Cautivos del destino

Capítulo 4

La mañana siguiente fue gris. El cielo parecía teñido de ceniza, como si el clima mismo intentara advertirle algo a Elena. Desde la ventana de su cocina, con una taza de café caliente entre las manos, pensaba en Julián más de lo que quería admitir.

Había algo en él que le resultaba incómodo, pero no en el mal sentido. Le provocaba un cosquilleo sutil en el estómago, una mezcla de incomodidad y atracción, de desafío y curiosidad. No entendía qué era exactamente, pero tampoco podía ignorarlo.

Andrés apareció detrás de ella, arreglándose los gemelos. Tenía el rostro tenso, concentrado en su reflejo en la ventana, como si no hubiera espacio para nada más.

—¿A qué hora regresas hoy? —preguntó Elena, intentando sonar casual.

—Tarde —respondió él, sin mirarla—. Tengo reunión con inversores. Puede que me quede a cenar con ellos.

—¿Quieres que le lleve algo a Julián? —preguntó ella, dejando la taza sobre la encimera.

Él hizo una pausa, girando apenas la cabeza.

—No hace falta. Mi madre estará con él.

—¿Seguro? Ayer no parecía que te molestara tanto que yo lo cuidara —dijo ella, algo molesta por su indiferencia.

Andrés giró lentamente, clavando los ojos en ella.

—No quiero que pierdas tu tiempo con eso, Elena. No eres enfermera, ni su salvadora. Y él sabe manipular.

—¿Perdón?

—Sabes a qué me refiero.

Pero Elena no lo sabía. O no quería saberlo. En ese momento entendió que Andrés no quería que ella tuviera ningún tipo de relación con su hermano. No por celos. Por algo más... más oscuro.

Una hora más tarde, Elena golpeaba la puerta de la casa familiar. Esta vez fue la madre de Julián quien la recibió con una sonrisa aliviada.

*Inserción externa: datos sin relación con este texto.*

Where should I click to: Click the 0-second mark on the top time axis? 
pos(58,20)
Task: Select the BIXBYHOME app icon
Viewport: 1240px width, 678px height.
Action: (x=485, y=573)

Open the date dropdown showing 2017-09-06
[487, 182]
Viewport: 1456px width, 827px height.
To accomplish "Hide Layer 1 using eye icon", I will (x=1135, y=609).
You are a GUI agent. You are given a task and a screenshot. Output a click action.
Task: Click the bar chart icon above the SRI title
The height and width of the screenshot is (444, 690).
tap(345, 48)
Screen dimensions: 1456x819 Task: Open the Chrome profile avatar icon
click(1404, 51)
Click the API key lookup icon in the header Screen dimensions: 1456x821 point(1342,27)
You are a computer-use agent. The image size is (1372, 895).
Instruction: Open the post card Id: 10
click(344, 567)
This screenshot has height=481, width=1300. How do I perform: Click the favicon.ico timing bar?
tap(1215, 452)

—¡Ay, menos mal que viniste! Me llamaron del hospital, mi tía tuvo una caída y tengo que ir urgente. Julián está algo irritable hoy. No ha querido desayunar ni hablar con nadie —explicó mientras tomaba su bolso.

—No te preocupes, yo lo cuido —respondió Elena con una calidez que incluso sorprendió a la mujer.

—Gracias, querida. Eres un sol. Deberías darle un par de lecciones de empatía a Andrés —murmuró mientras salía, casi sin darse cuenta de lo que acababa de decir.

Elena respiró hondo antes de entrar a la habitación. Julián estaba en el sillón, con el torso inclinado hacia adelante y los codos apoyados sobre sus piernas inmóviles. Sostenía el iPad con una mano, mientras con la otra escribía torpemente sobre la pantalla.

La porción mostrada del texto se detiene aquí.